After waiting for almost a year, integration advocates finally learned what New York City plans to do about its severe school segregation. They were largely unimpressed.
“The tone the plan took was, ‘We encourage people to do this from the bottom-up.’ But the time for encouragement is over,” said Shino Tanikawa, a Community Education Council member in District 2 who has worked on school integration issues. “It’s time to start doing this work.”
Josh Wallack, a deputy chancellor in the education department, said the city’s proposal, released Tuesday, is the beginning of “a more intense conversation.”
“We made some really concrete steps,” he said.
Among the city’s goals: increasing the number of students in schools that are racially representative of the city. But the city’s definition of “racially representative” raised eyebrows. While the city’s students are 70 percent black or Hispanic, the education department defines racially representative schools as those that enroll between 50 percent and 90 percent black and Hispanic students, which some advocates consider too low a bar.
Even if the city reaches its goal for reducing the number of “economically stratified” schools by 10 percent in the next five years, about 60 percent would remain segregated by income.
“The goals are negligible in comparison to the scale of the problem,” Emmaia Gelman, a District 3 parent who has worked on integration efforts, wrote in a comment on a Chalkbeat report.
Some elements of the plan call for doubling down on programs that have shown little impact so far. For example, the city is expanding test prep for the Specialized High School Admissions Test, and administering the exam in more underrepresented schools.
Both have been tried, and yet there has been virtually no change when it comes to admissions offers made to black and Hispanic students. The expansion of these programs “will neither improve outcomes — just as they have not in the past — nor do they represent a public acknowledgement that the SHSAT is not the mechanism by which merit can be fairly assessed,” Lazar Treschan, who has studied specialized high schools for the Community Service Society of New York, wrote in a statement. Nevertheless, he called the department’s plan an “important” first step.
It’s unclear whether other larger-scale plans, such as eliminating the “limited unscreened” admissions method at high schools, will spur desegregation. Limited unscreened schools give admissions priority to students who express interest by attending an open house or high school fair, a system that advantages families with more time and resources.
Advocates were anxious to see how the city’s creation a School Diversity Advisory group will play out.
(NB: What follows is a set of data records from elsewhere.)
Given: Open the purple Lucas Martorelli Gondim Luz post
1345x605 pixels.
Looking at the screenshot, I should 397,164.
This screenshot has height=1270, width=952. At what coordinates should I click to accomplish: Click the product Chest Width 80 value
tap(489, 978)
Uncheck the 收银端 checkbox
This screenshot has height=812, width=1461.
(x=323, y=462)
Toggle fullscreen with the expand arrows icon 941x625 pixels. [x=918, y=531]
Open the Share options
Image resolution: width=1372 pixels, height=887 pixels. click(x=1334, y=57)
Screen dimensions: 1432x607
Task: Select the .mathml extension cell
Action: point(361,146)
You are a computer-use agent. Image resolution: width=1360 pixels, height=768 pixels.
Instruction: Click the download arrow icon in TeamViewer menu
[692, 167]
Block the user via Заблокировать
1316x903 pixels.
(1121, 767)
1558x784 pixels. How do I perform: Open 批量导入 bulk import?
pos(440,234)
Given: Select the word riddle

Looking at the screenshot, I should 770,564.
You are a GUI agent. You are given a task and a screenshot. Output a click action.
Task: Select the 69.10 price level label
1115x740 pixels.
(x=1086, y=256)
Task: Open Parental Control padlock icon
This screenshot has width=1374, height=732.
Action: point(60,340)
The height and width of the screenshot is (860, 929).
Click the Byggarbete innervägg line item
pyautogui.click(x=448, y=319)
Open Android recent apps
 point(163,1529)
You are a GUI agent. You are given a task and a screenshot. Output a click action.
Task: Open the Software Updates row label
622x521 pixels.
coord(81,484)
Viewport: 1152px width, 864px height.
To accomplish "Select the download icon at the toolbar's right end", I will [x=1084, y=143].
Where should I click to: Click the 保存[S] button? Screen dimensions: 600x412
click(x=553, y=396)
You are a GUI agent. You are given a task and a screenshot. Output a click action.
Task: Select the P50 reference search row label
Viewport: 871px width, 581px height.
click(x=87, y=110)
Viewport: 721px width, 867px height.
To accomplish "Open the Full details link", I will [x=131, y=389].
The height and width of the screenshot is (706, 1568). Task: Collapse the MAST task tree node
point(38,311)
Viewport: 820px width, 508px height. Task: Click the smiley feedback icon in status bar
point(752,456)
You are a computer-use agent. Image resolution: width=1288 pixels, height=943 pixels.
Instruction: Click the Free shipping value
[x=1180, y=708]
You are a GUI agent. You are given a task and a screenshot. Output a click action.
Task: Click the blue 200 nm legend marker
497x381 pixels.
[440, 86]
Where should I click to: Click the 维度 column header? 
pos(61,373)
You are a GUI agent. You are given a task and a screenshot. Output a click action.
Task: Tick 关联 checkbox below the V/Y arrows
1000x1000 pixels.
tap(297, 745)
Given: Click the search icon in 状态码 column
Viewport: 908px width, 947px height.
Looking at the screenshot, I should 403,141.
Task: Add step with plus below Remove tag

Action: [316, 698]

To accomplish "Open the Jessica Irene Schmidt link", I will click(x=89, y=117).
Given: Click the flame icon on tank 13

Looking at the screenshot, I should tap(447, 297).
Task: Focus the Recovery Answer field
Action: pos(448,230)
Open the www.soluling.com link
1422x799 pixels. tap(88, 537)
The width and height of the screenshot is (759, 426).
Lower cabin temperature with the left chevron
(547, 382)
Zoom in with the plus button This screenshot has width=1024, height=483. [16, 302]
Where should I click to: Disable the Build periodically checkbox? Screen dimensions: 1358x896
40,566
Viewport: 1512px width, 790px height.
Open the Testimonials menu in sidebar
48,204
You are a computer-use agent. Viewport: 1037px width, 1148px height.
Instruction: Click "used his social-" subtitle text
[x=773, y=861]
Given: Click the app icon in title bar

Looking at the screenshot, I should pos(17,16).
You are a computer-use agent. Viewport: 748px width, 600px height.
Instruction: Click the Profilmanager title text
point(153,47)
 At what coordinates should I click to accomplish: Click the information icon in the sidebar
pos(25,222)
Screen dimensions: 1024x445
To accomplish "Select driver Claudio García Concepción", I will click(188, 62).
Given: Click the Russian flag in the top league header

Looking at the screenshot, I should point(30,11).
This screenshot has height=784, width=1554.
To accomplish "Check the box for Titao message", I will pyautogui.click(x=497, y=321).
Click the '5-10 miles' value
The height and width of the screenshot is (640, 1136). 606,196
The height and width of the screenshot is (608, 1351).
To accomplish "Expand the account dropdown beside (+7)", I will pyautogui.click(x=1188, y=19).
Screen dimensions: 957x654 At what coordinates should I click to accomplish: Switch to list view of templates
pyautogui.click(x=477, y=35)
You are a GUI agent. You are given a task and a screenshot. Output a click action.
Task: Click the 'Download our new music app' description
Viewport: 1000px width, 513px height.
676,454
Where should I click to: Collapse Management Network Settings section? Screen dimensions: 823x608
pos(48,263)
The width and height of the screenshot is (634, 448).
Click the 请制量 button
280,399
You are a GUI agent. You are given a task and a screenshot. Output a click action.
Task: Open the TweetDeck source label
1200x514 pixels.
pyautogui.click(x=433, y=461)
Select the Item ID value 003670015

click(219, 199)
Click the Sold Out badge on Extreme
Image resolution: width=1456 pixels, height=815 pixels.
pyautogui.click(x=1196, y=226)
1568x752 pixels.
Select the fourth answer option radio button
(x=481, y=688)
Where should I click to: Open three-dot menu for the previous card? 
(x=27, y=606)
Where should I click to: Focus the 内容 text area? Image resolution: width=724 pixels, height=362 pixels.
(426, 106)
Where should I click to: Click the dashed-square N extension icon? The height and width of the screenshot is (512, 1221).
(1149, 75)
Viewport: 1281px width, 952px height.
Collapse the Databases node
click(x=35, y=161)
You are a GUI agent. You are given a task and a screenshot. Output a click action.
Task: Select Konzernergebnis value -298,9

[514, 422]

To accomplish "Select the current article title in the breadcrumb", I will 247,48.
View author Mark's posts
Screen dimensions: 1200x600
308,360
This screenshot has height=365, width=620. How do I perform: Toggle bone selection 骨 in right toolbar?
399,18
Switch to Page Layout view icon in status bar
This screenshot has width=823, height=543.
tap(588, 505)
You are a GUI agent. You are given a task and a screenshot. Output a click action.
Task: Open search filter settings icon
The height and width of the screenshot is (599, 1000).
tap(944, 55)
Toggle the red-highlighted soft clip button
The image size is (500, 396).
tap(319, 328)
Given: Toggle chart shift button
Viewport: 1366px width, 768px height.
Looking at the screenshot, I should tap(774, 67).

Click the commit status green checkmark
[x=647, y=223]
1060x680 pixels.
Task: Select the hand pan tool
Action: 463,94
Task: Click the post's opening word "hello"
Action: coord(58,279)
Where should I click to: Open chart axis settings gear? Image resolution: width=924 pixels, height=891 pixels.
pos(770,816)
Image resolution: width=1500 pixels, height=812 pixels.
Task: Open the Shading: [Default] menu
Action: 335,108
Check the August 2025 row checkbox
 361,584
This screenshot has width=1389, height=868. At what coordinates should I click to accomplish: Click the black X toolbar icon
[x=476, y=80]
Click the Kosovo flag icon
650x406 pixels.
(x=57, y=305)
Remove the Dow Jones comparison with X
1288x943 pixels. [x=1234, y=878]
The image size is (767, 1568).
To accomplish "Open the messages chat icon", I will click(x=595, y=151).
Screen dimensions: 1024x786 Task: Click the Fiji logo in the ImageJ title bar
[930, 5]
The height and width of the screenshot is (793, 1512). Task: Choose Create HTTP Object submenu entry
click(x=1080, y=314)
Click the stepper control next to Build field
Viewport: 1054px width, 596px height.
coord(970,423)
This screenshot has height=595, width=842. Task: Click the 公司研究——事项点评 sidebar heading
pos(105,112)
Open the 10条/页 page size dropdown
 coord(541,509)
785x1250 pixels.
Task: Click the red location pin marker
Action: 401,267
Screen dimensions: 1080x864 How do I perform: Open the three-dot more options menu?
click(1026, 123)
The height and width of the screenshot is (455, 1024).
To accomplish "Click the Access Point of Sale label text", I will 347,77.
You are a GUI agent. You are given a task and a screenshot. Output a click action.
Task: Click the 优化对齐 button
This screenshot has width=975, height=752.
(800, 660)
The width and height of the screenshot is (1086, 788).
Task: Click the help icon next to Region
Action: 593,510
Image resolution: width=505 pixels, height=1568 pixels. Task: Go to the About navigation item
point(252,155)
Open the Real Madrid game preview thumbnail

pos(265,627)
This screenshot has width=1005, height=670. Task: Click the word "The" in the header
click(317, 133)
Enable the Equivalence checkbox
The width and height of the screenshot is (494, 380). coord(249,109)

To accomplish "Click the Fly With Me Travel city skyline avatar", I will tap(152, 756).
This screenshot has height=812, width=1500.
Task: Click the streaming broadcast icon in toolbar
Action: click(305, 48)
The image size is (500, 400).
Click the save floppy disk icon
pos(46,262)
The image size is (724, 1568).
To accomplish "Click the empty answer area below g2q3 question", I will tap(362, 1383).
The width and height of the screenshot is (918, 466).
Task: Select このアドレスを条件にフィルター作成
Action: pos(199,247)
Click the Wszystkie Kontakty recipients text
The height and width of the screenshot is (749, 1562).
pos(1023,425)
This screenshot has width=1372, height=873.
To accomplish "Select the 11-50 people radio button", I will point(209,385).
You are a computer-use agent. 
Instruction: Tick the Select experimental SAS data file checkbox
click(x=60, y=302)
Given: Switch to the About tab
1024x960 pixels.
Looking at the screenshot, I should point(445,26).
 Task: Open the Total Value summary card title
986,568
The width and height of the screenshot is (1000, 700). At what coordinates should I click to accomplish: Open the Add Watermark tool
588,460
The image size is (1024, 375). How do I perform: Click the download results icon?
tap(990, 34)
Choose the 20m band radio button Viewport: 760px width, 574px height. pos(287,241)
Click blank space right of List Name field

The city has said this group will evaluate the city’s proposals thus far, come up with recommendations and help lead community engagement efforts in districts that are already working on diversity issues. The group’s recommendations are nonbinding and its representatives were selected by the city.
David Kirkland, executive director of the New York University Metro Center, said the group could “have teeth.”
But Matt Gonzales, who leads school integration efforts with the nonprofit New York Appleseed, said its success will “ultimately depend on who else is in that group.”
Part of the group’s work will be to make recommendations for the “long-term governance structure” for school diversity work within the education department. Miriam Nunberg, a parent in District 15 who has worked to make middle school admissions more equitable, said that will be important to watch as the city moves forward.
“The biggest thing missing is high-level, administrative oversight [by someone] who is financially empowered and accountable,” she said.
Tanikawa said she had hoped to see a requirement that individual school districts come up with their own plans to create and support integration.
“I wish there was a bigger, stronger commitment,” she said. “I know the chancellor has said she doesn’t like to mandate, but there are many mandates on schools. I don’t see why this can’t be a mandate that allows for a bottom-up, community-driven process.”
Hebh Jamal, a student activist with IntegrateNYC4Me, wants students to have a greater say as the city continues its work.
“We understand the problem. We see it every day,” she said. We’re going to continue to advocate for exactly the type of ideal school system we want.”